■ **TRECHO PARA LEITURA**:

Dahab afirma que pretende submeter o uso dos aparelhos ao escrutínio dos estudantes. “Uma ideia é fazer uma espécie de hackathon. Colocar os aparelhos nas mãos dos grupos de alunos e eles vão disputar entre si para ver quem consegue chegar a uma aplicação mais adequada ou inovadora”, diz o professor.
De acordo com a Receita, há pelo menos 15 mil desses aparelhos apreendidos e que estão disponíveis para serem encaminhados à Universidade a fim de sofrerem adulterações.
Segundo Fabiano Coelho, superintendente adjunto da Receita Federal, o volume desse tipo de material a ser fornecido para a Universidade poderia ser muito maior. “Neste momento, quero que sejam pelo menos 200 mil [aparelhos]”, disse ele.
Doações desde 2019
O convênio que permite à Receita doar o material apreendido à Unicamp foi assinado em 2019 e, desde então, várias ações conjuntas já foram desenvolvidas.
Em maio daquele ano, por exemplo, o Hospital de Clínicas (HC) da Unicamp recebeu material doado pela Receita. Foram 70 itens apreendidos pela alfândega no aeroporto de Viracopos e em armazéns alfandegados da região. Em fevereiro de 2021, houve uma nova remessa de material apreendido para a Universidade. Nesse caso, foram doados um veículo, um drone e insumos hospitalares.

■ **PARA FAZER**:
Indique se cada afirmação abaixo está de acordo com o trecho sobre as doações da Receita à Unicamp, respondendo sim ou não e citando literalmente as palavras do trecho que decidem a resposta.
1. O convênio entre a Receita e a Unicamp foi assinado em 2019.
2. Segundo a Receita, há pelo menos 200 mil aparelhos apreendidos já disponíveis para a Universidade.
3. A remessa de fevereiro de 2021 incluiu um drone.

■ **DADOS FORNECIDOS**:
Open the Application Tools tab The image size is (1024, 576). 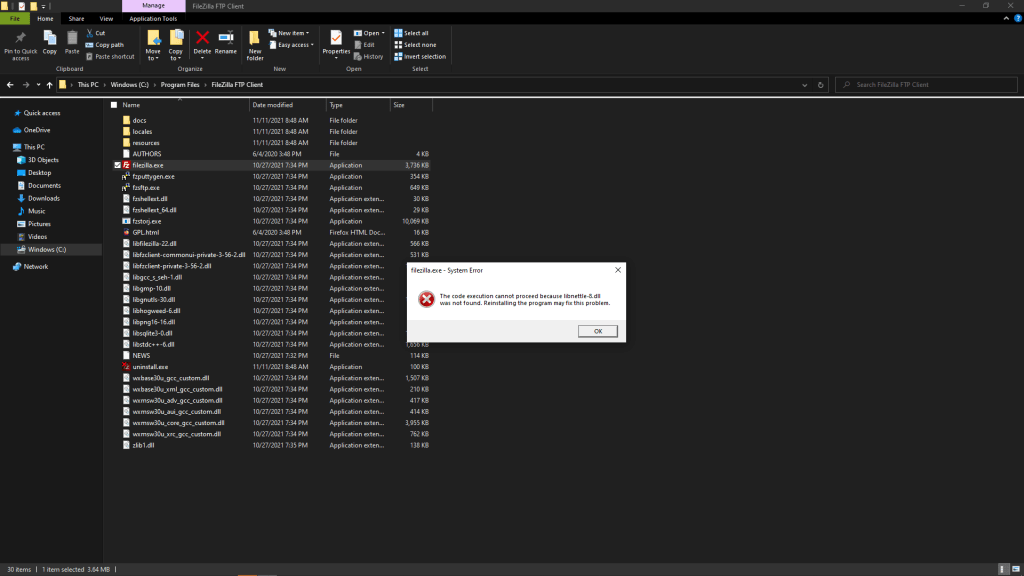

■ **RESPOSTA DA TAREFA**:
1. Sim: "O convênio que permite à Receita doar o material apreendido à Unicamp foi assinado em 2019"
2. Não: "há pelo menos 15 mil desses aparelhos apreendidos e que estão disponíveis para serem encaminhados à Universidade"
3. Sim: "foram doados um veículo, um drone e insumos hospitalares"